Tale of a reluctant fisherman

Sailing down from Carriacou to Grenada:

As we got nearer the coast of Grenada we came across quite a few small fishing boats. The days of sail among Grenada's fishermen are long gone, replaced by the ever more practical outboard engine, and today's fishing boats are almost identical pirogues of about twenty feet. The fishermen nod, we nod back. They seemed to be doing pretty well, so Gerry and I decided to try our hand at a bit of fishing. Neither of us were fisher folk, in fact we both hated fishing, but before leaving Barbados we had bought a lure and hand line just to try our luck. The bait was a rubber blue and yellow-coloured squid, which struck me as odd because I had never seen a blue and yellow squid, but, as we were shortly to find out, it obviously worked. We played it out, cleated it off and forgot about it. We had more important things to do. Like tan and rehydrate. 
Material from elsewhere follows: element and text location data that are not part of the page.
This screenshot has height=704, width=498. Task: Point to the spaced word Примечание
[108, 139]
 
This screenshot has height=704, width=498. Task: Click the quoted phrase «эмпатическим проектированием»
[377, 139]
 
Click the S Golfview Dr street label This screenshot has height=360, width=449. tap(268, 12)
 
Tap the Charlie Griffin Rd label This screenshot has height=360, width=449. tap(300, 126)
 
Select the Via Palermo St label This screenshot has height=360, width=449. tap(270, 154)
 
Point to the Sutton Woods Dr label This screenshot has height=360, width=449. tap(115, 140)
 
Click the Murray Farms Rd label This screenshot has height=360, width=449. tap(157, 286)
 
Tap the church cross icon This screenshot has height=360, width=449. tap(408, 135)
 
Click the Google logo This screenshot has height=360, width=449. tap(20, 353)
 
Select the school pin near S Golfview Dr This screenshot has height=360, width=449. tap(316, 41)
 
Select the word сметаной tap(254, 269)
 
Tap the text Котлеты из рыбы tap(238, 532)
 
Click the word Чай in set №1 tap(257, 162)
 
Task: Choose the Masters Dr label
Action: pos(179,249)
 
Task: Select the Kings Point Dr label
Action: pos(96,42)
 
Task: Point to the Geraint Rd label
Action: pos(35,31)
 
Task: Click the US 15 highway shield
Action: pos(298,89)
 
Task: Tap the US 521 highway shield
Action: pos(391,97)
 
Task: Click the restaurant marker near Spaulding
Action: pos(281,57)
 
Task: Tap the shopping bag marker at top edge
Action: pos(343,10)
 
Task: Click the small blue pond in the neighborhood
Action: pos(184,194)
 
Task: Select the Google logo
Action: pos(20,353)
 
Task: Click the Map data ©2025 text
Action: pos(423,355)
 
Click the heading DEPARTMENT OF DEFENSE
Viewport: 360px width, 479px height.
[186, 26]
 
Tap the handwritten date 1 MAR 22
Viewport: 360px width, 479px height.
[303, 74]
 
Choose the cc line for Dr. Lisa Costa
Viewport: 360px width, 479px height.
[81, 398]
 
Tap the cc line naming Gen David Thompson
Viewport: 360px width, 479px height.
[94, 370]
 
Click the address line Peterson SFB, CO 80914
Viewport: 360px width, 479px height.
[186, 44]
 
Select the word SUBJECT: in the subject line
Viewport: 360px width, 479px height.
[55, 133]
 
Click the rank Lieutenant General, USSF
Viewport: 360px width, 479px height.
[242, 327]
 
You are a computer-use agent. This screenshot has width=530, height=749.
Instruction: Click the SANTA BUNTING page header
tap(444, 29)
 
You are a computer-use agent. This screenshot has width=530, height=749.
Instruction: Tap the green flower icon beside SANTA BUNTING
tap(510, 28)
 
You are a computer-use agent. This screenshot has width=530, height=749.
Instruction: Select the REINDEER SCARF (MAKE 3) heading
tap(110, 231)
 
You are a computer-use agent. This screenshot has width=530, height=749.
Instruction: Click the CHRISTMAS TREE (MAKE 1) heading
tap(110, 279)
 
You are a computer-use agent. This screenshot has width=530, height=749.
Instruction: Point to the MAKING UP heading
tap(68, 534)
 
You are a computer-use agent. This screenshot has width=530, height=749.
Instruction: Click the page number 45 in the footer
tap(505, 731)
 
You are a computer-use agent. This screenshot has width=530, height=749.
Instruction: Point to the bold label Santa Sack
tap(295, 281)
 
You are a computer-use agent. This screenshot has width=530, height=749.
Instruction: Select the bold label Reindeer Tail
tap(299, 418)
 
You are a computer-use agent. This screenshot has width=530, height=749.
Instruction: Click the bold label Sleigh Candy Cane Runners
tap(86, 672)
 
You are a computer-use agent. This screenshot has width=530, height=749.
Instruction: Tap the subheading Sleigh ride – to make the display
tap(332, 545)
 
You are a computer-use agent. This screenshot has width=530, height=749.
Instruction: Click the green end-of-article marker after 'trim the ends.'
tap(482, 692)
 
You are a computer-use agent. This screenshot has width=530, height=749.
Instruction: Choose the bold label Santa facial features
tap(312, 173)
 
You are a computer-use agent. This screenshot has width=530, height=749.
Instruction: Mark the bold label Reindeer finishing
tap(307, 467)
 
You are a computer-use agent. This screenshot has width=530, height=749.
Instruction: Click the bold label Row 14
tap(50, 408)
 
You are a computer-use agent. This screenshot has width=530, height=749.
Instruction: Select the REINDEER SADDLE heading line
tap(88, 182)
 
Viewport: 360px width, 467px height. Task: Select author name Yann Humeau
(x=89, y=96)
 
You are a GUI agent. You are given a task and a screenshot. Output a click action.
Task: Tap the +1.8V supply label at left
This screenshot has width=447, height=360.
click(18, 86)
About twenty minutes later I looked back, and saw something thrashing about in the water. I slowed down the boat and we got a better look: jeez it was big. Very big. What the hell was this? Gerry put on his gloves, got his hands around the spool and started to wind the fish in. It wasn't easy; he was fighting all the way. We were impressed by the sheer power of the brute, and it took all of Gerry's not inconsiderable strength to haul him in, after one hell of a battle. The fish would go into a furious frenzy, jumping out of the water and making a big splash so that Gerry could barely hold him. Then he’d play possum for a while, gathering his strength, while Gerry also gathered his.

I watched this battle, entranced. Go on Gerry, get him! Ten sweaty minutes later, Gerry wearily hauled the fish up to the transom of the boat. When we got a good look at him, we were amazed. The thing was enormous! But what kind of fish was it? All we knew was that it was big. Very big. With sharp teeth. Very sharp.
But what now? We were so busy fighting the fish, we hadn't thought about what to do when we won. We had no gaff, net or fishing equipment of any kind – we didn’t even have any ice. And what if we got him on board? I had visions of this mad beast inside the cockpit, thrashing, gnashing and wreaking havoc on my boat - and us if we weren’t careful. If we did manage to kill him, then what? We’d have this big, dead, smelly fish on our hands, with no ice and no cooler big enough. We’d clearly bitten off more than we could chew, why couldn't we have caught a nice little snapper, instead of this monster? 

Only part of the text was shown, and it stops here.